What New Orleans revealed

hurricane Katrina flooded the city of New Orleans in 2005
Por y Raúl Fernández


Choose the phrasing. “A catastrophe waiting to happen, the chronicle of a disaster foretold”. Any metaphor will do.


Versión en español clic aquí

  1. The flooding was preventable: based on computer models and using detailed graphic art, scientists (University of New Orleans, Louisiana State University, Tulane University, University of Colorado, the National Oceanic and Atmospheric Administration) had predicted with incredible precision the tragic events of 2005.
  2. The Houston Chronicle in a December, 2001, article warned that a storm would strand 250,000 people or more, and predicted deaths up to 25,000 as a result.
  3. The New York Times warned on an April 30, 2002, article of the high potential for a catastrophic levee-break and flood in New Orleans.
  4. The New Orleans newspaper the Times-Picayune, warned in 2002 that about 100,000 people without transportation would especially threatened in the event of a hurricane
  5. On October 24, 2004, a year before Katrina, the National Geographic magazine described a scenario of a hurricane hitting New Orleans, destroying the levees, and flooding the city.

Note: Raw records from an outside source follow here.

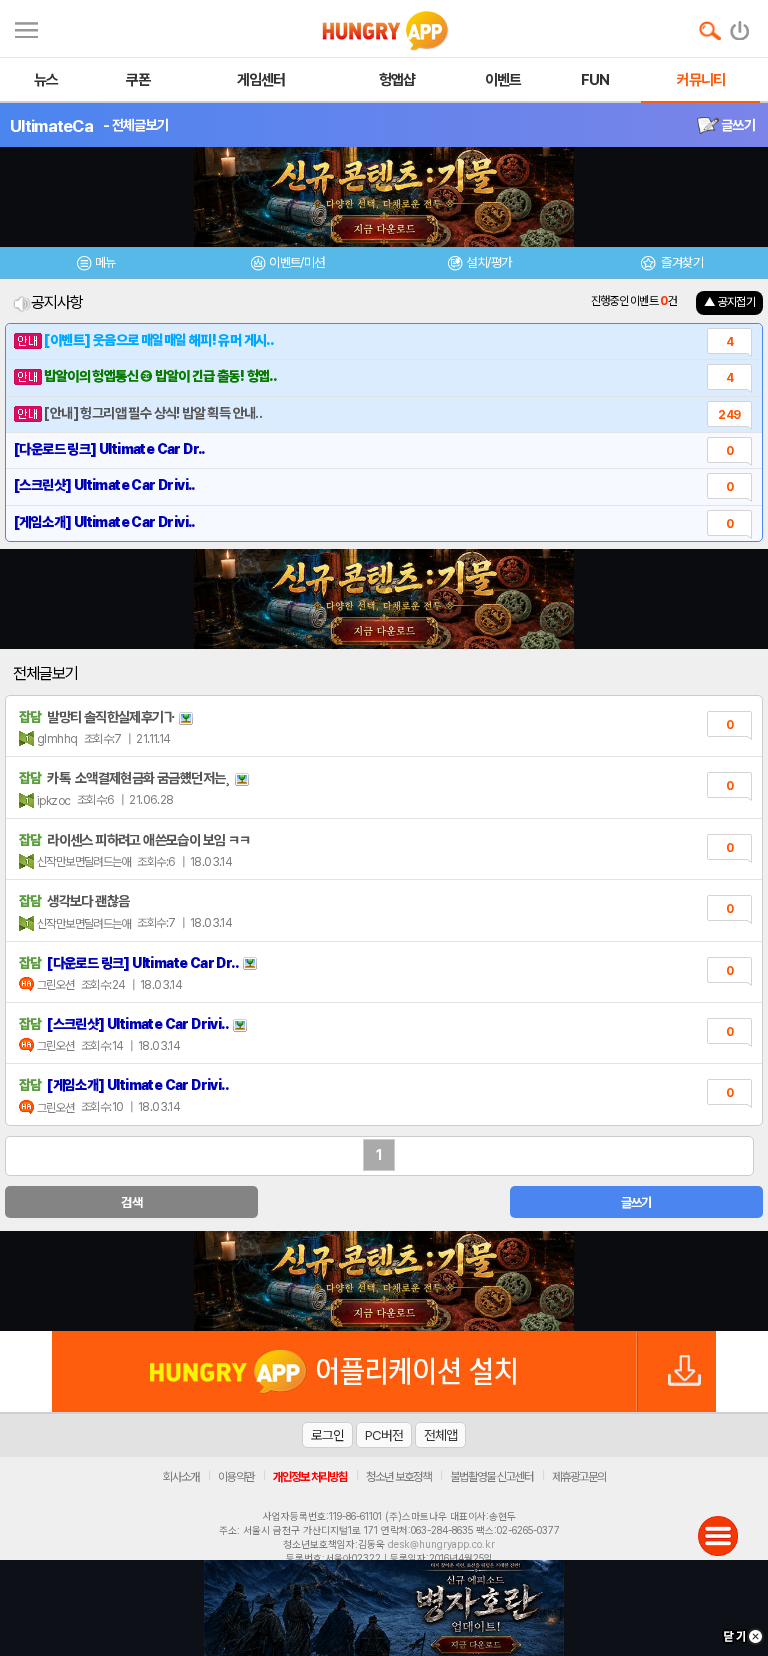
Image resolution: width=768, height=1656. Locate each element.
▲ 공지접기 (729, 302)
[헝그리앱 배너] (384, 1281)
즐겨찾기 (681, 262)
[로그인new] (740, 26)
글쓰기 (737, 125)
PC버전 (384, 1435)
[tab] (96, 265)
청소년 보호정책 (398, 1477)
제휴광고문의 (579, 1477)
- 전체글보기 (135, 125)
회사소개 (181, 1477)
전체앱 (440, 1435)
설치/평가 (488, 262)
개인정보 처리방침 (310, 1477)
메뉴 (105, 262)
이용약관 (236, 1477)
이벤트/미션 (296, 262)
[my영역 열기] (26, 27)
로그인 (327, 1435)
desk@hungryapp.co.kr (441, 1544)
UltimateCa (51, 126)
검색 (131, 1202)
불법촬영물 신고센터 (491, 1477)
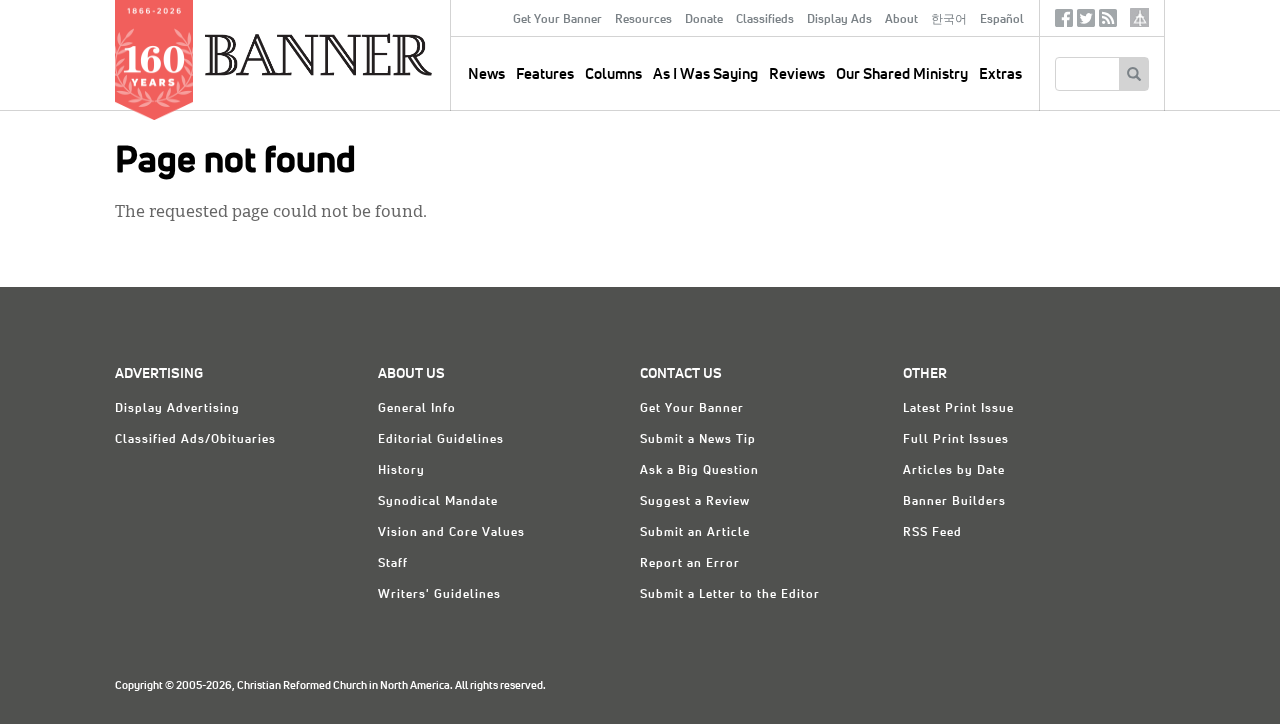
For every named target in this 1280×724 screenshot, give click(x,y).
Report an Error (690, 564)
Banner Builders (954, 502)
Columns (613, 74)
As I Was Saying (705, 74)
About (901, 20)
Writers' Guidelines (439, 595)
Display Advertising (177, 409)
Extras (1000, 74)
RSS (1108, 22)
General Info (417, 409)
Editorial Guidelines (441, 440)
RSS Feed (932, 533)
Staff (393, 564)
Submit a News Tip (698, 440)
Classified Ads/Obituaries (195, 440)
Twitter (1086, 22)
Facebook (1064, 22)
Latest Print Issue (958, 409)
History (401, 471)
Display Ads (839, 20)
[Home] (364, 54)
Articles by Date (954, 471)
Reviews (797, 74)
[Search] (1133, 74)
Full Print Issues (956, 440)
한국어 (949, 20)
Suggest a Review (695, 502)
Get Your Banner (557, 20)
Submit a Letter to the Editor (730, 595)
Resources (643, 20)
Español (1002, 20)
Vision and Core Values (451, 533)
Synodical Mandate (438, 502)
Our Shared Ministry (902, 74)
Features (545, 74)
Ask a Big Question (699, 471)
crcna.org (1139, 17)
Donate (704, 20)
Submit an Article (695, 533)
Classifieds (765, 20)
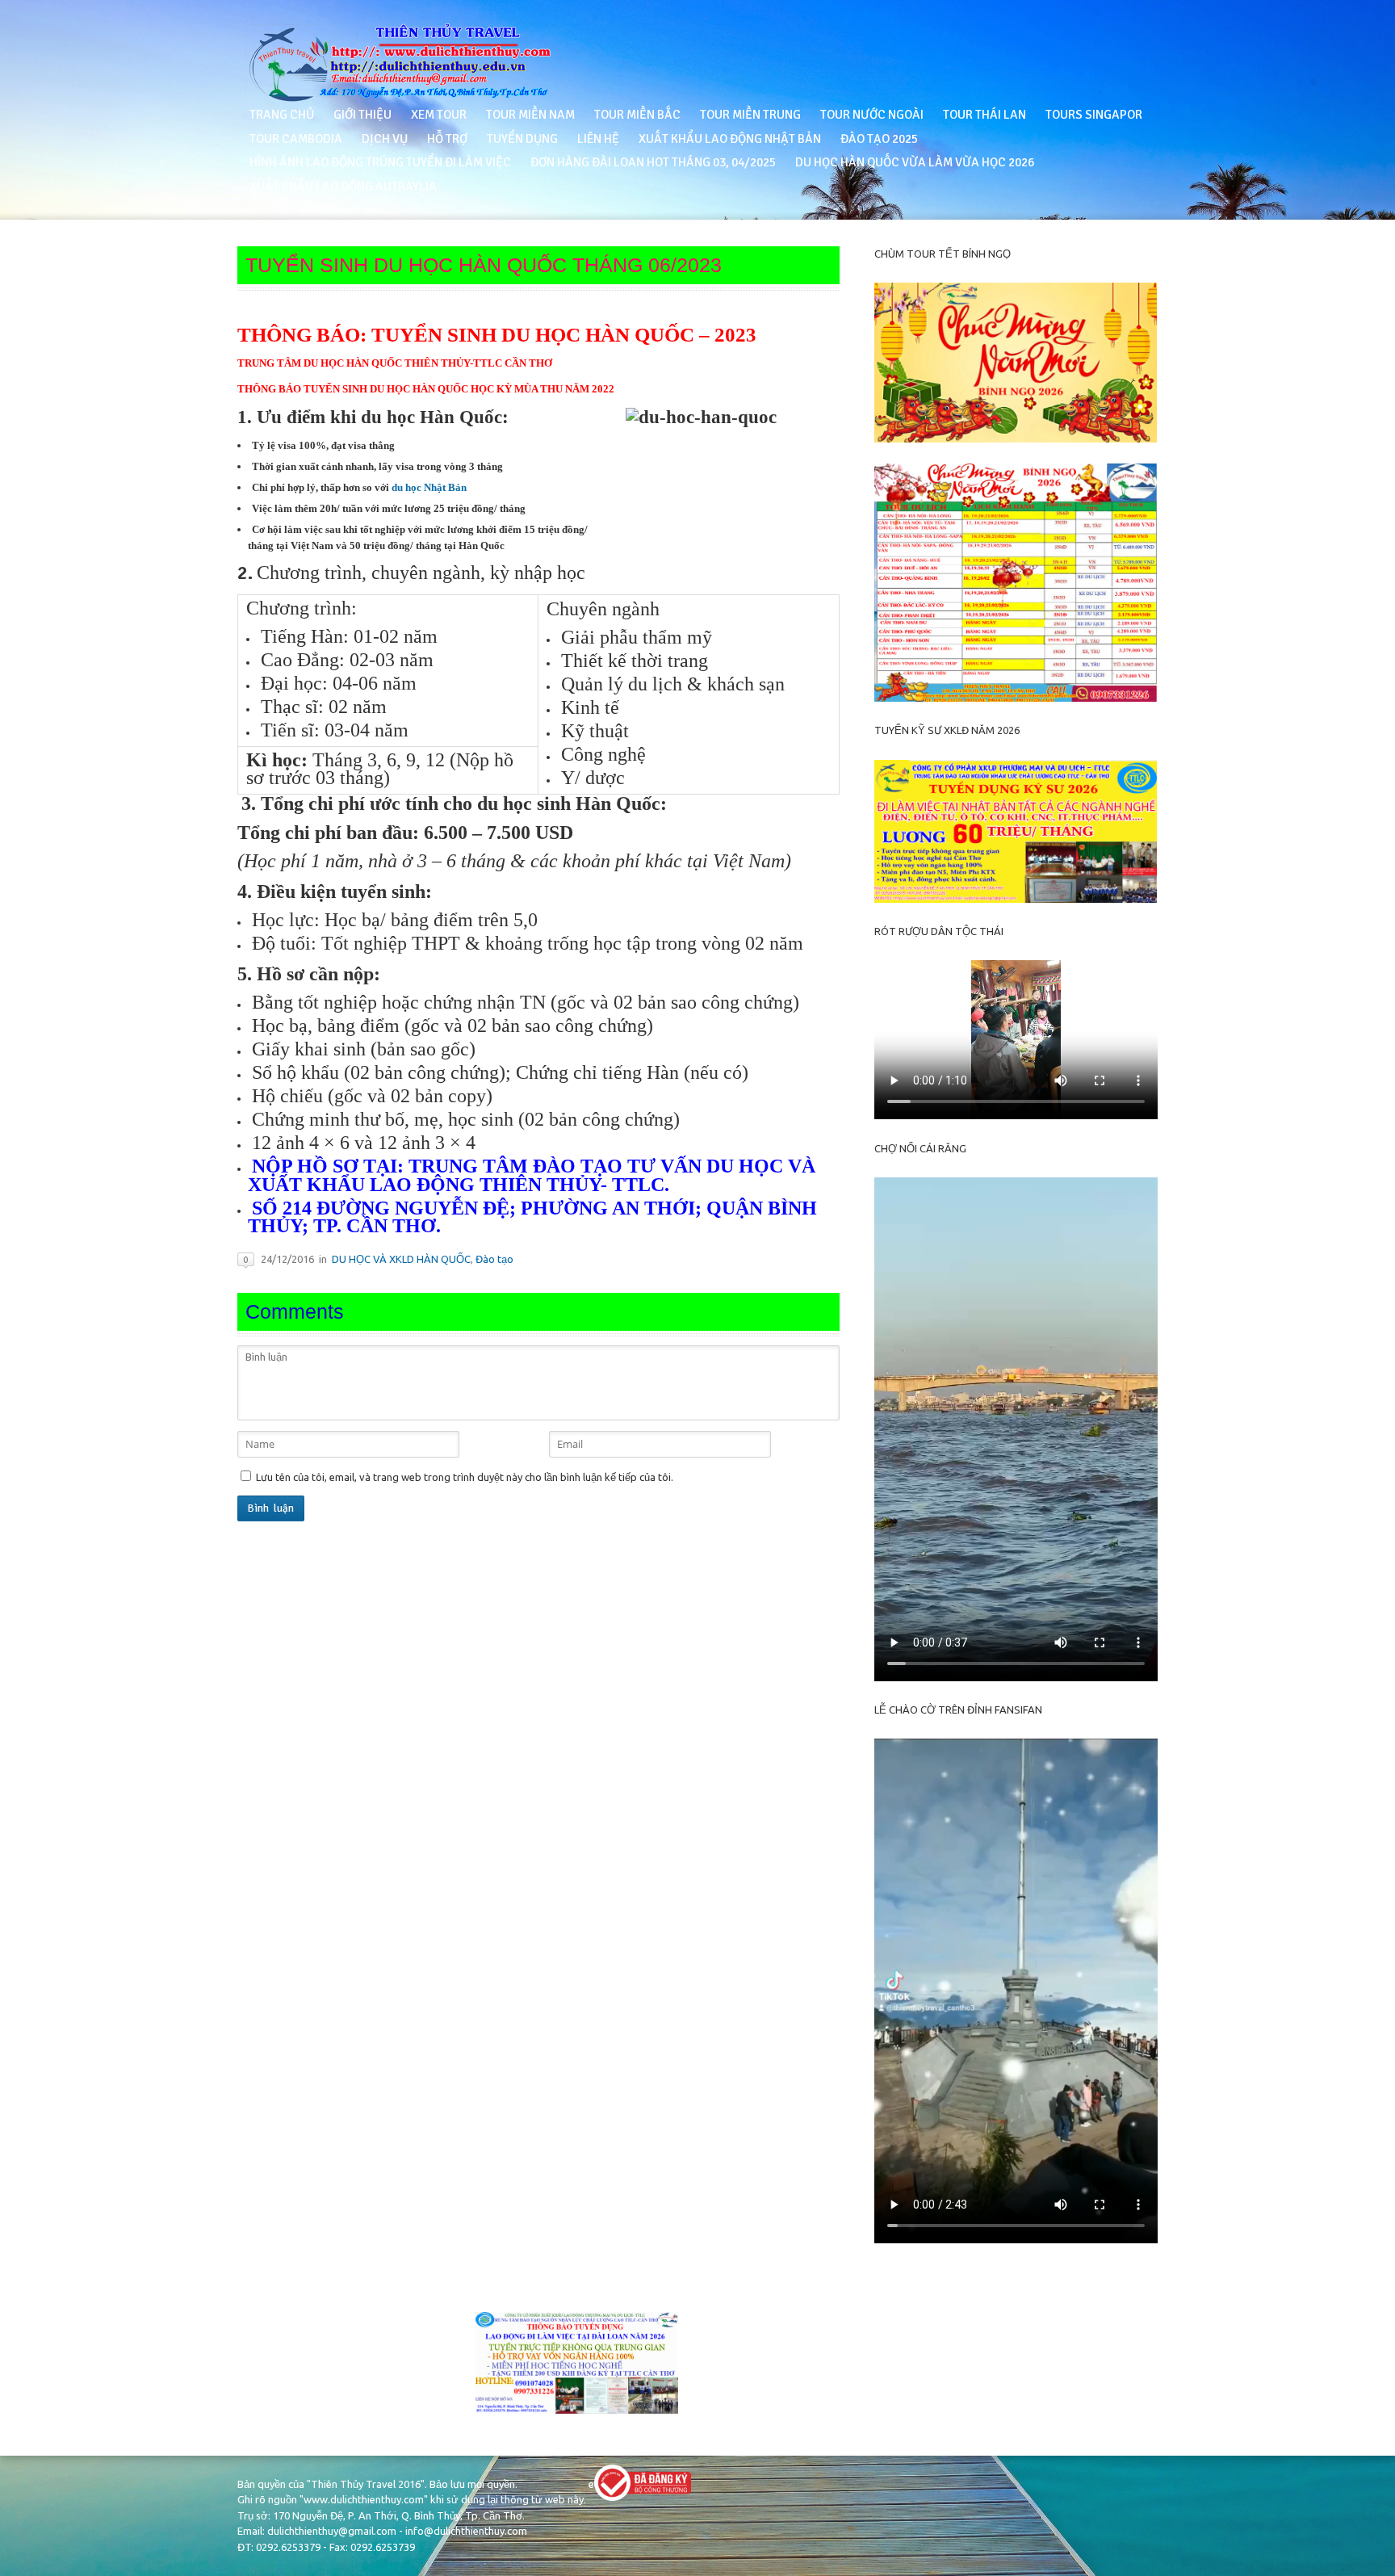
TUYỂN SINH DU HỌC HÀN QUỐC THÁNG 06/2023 (483, 265)
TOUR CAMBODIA (295, 139)
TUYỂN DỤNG (522, 139)
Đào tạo (494, 1259)
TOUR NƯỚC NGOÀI (872, 115)
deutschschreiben (278, 2271)
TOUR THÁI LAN (984, 115)
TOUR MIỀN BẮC (637, 115)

The story estimated that 200,000 people would not be able to evacuate the city in time. The estimate of casualties was 50,000.
  6. In November, 2004, a study published by the University of Colorado Natural Hazards Center predicted that damage from a Category 4 hurricane would produce storm surges that would cause flooding and the breakdown of the levee system that protected New Orleans. Other studies showed that even a Category 3 hurricane, if it hit the city directly, would swamp the city under 30 feet of water, destroy the old 19th century levees, and fatally trap thousands of people.
  7. An AP report on August 27, about 36 hours before the hurricane hit, stated that “at least 100,000 people in the city lack the transportation to get out of town.”

In the face of this information, the “evacuation” measures taken amounted to “get out if you can.” The free market came into play: if you had the means, a big “If”, you had to figure out how to get out of the way.

But, as the National Geographic scenario foreshadowed, the New Orleans crisis revealed that getting out was not an option for “the car-less, the homeless, the aged and the infirm.” With no vehicle, no cash, and nowhere to go, the free-market evacuation order did not bode well for tens of thousands of New Orleans residents.

The catastrophe revealed to the world that nearly one-third of New Orleans population was officially below the poverty line, people working at poverty wages, and struggling against high rents and regressive taxation. In that New Orleans simply mirrors conditions across urban centers throughout the United States which is basically two countries, one wealthy, publicized around the world by the U.S. movie and television industries; the other one, millions of people on the edge of economic misery.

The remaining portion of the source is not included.